On Mon, Dec 15, 2003 at 06:52:25PM +0100, Ulf von Barth wrote:

>    I have been using your program mutt to read my mail at home
> while on-the-road. In the past I had problems saving my read
> mail to a disc on another machine where I have my home directory.
> The mail arrives at a machine which is running Red Hat Linux 7.2
> (it has an intel processor Pentium III) and I want to save it to
> a similar machine.

Using an mbox over NFS is dangerous.  Either switch to maildir format,
or switch to IMAP.

> In those days, saving a mail through mutt
> resulted in the following message:
> 
> Couldn't lock /nfs/urd/users/barth/folders/filename .
> 
> within mutt!

That's because lockfiles over NFS aren't reliable without lock-step
synchronization (which is an efficiency nightmare).

> I contacted mutt-org but there was no suggestion but to recompile
> mutt with other options.

That's a bogus suggestion, AFAICT.  No option would allow Mutt to lock
over NFS, since the problem is inherent to NFS by design.

>    For a long time the problem went away by itself but has now
> reappeared.

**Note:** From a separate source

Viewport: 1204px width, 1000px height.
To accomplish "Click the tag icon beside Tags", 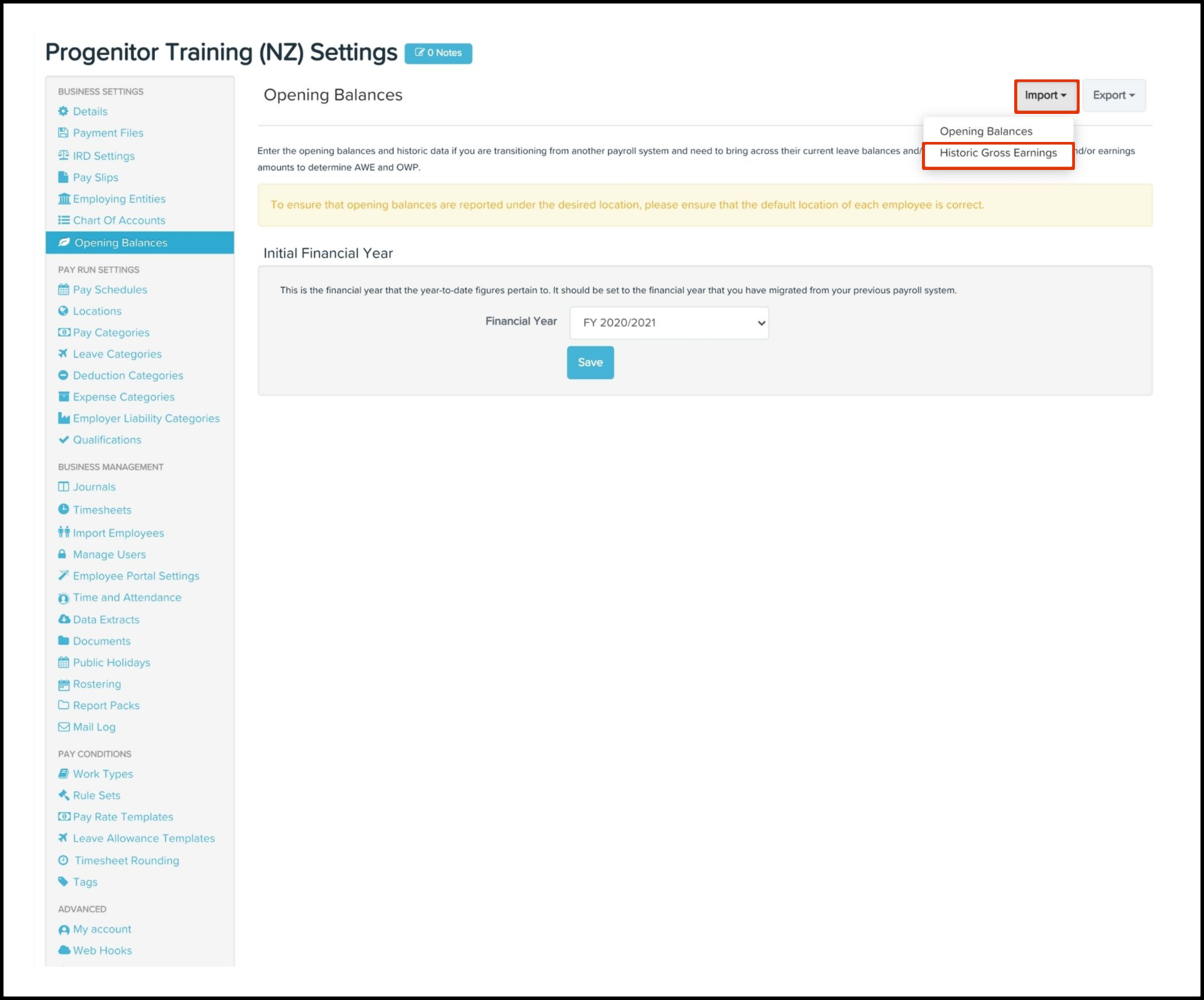I will point(63,881).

I am not going to recompile mutt because I am not the
> system administrator.

That's fine.  You could compile your own version of Mutt if you wanted,
but as I said it won't solve your problem anyway, so why bother?

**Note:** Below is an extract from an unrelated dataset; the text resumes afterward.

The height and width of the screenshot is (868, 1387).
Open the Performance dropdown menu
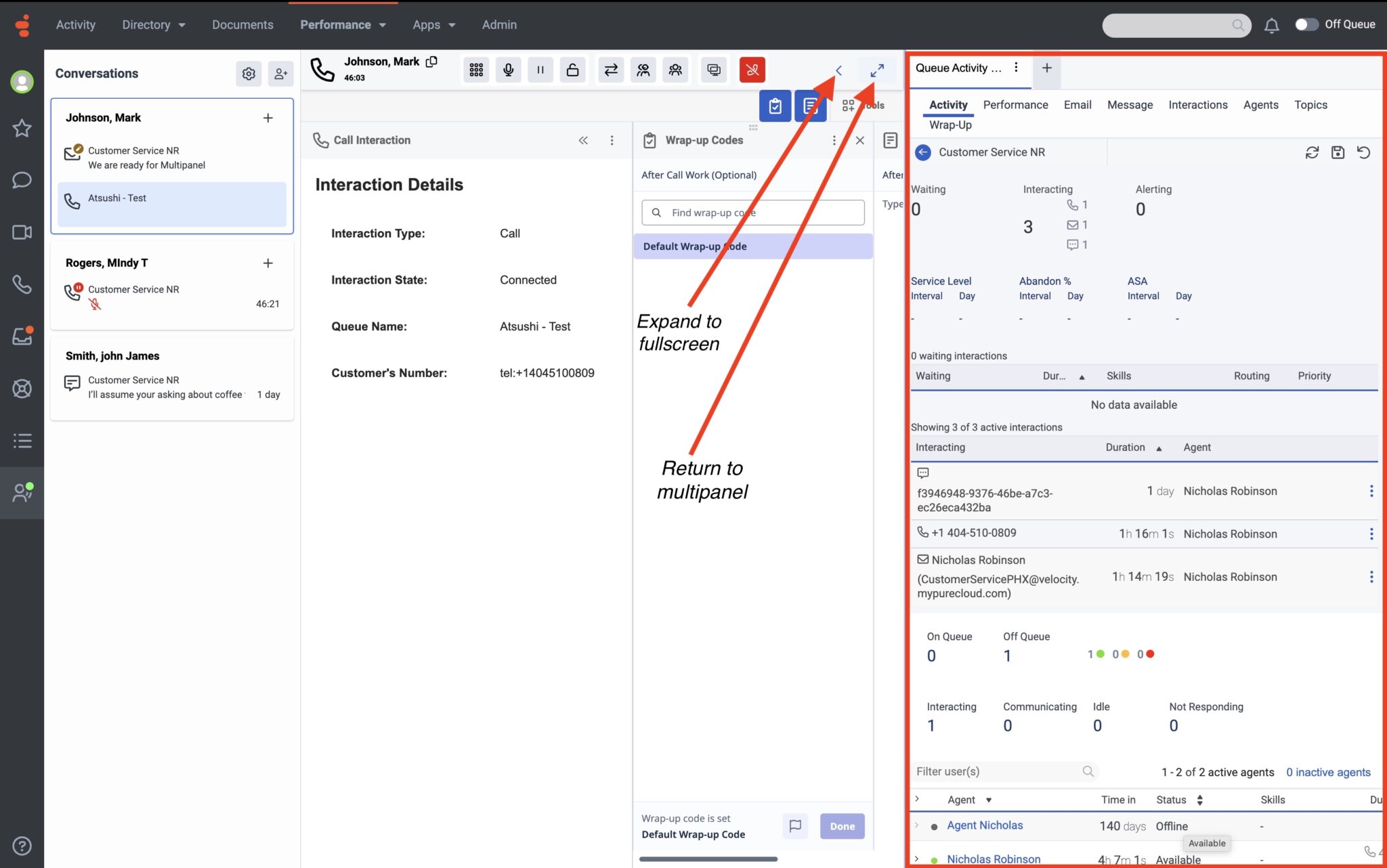[343, 24]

> I am sure the problem has to do with the
> system on the machine with the mail (the mailserver).

The problem has to do with mbox over NFS being bad.

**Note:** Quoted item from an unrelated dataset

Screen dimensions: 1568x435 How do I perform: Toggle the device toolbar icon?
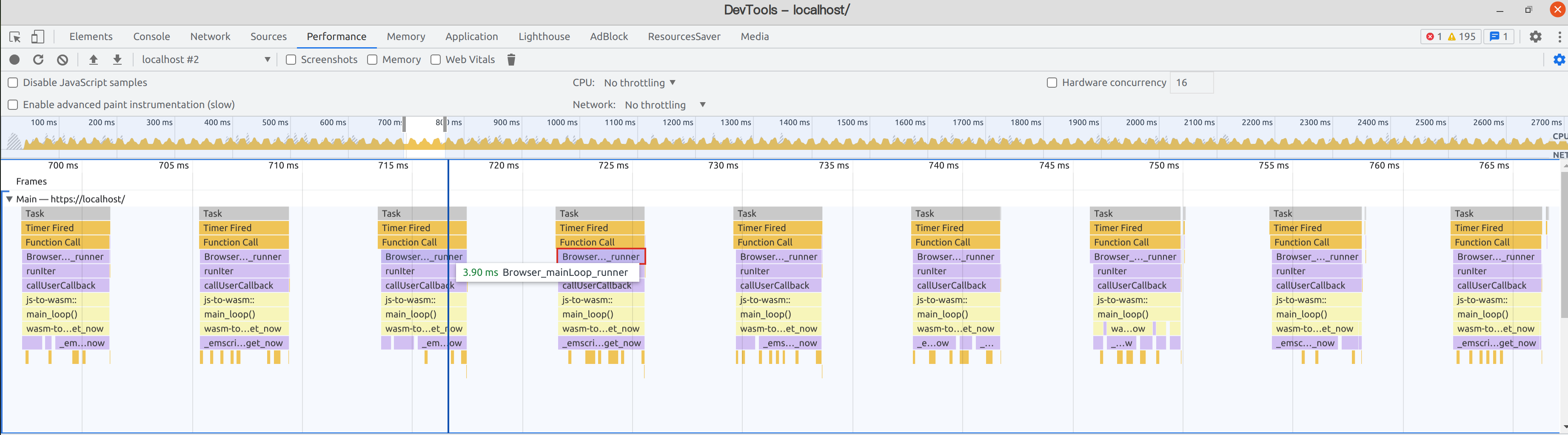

> In the messages log I find:
> 
> Dec  2 16:41:07 oden kernel: lockd: cannot monitor 130.235.92.60
> Dec  2 16:41:07 oden kernel: lockd: failed to monitor 130.235.92.60
> 
> where you see the IP number of the machine where I have my home
> directory (oden is the mail server).
>    I now have the following questions for the mutt org.:

> 1. How does mutt lock files on other machines?

beats me ;-)

> 2. Can one (without recompiling) stop mutt from trying to lock the
>    files on the other machine?

not as far as I know ... if you recompile, you may be able to persuade
it to use mutt_dotlock, and then replace mutt_dotlock with a symlink to
/bin/true, but as I'll point out below, you may not want to do that. . .

> 3. In your documentation it says that there is a variable
>    dotlock_program which, as default, points to the standard
>    location /usr/local/bin/mutt_dotlock which is supposed to be
>    the standard location of the binary of the program which does
>    the file locking in mutt. 
>    There is no program in that position on my machine!
>    Which program does mutt use?

Obviously, Mutt's not configured to use its own mutt_dotlock.  You'll need
to recompile if you want to use it.

> 4. I would like mutt not to lock any files.

That's rather dangerous.  Imagine for a second what happens when
you're in the middle of deleting a message, so Mutt's in the middle
of writing to the mbox, but suddenly new mail arrives, and mail.local
(or procmail, or whatever your local MDA is) starts writing it to your
half-changed mbox.  As you can tell, the net result may be (a) your new
mail getting overwritten by Mutt's changes; (b) Mutt's changes being
overwritten by your new mail; or (c) some combination of the above,
most likely resulting in a corrupted mbox.

> I tried to make
>    /usr/local/bin/mutt_dotlock point to /bin/true - but this
>    had no effect. Why?

If Mutt's not configured to use its own mutt_dotlock, it doesn't matter
what mutt_dotlock contains - it won't be touched.

> Finally a question of a different kind. 
> I often - these days - receive mails wich Attachments in html code.
> How and where do I specify that mutt should use netscape to open
> such Attached mails?

man 5 mailcap

If you're too lazy to read, here's an example:
$ grep text/html ~/.mailcap | grep "3m -T" | sed 's/w3m -T text\/html/netscape/'
text/html; netscape %s ; needsterminal ; ;

 - Dave

-- 
Uncle Cosmo, why do they call this a word processor?
It's simple, Skyler.  You've seen what food processors do to food, right?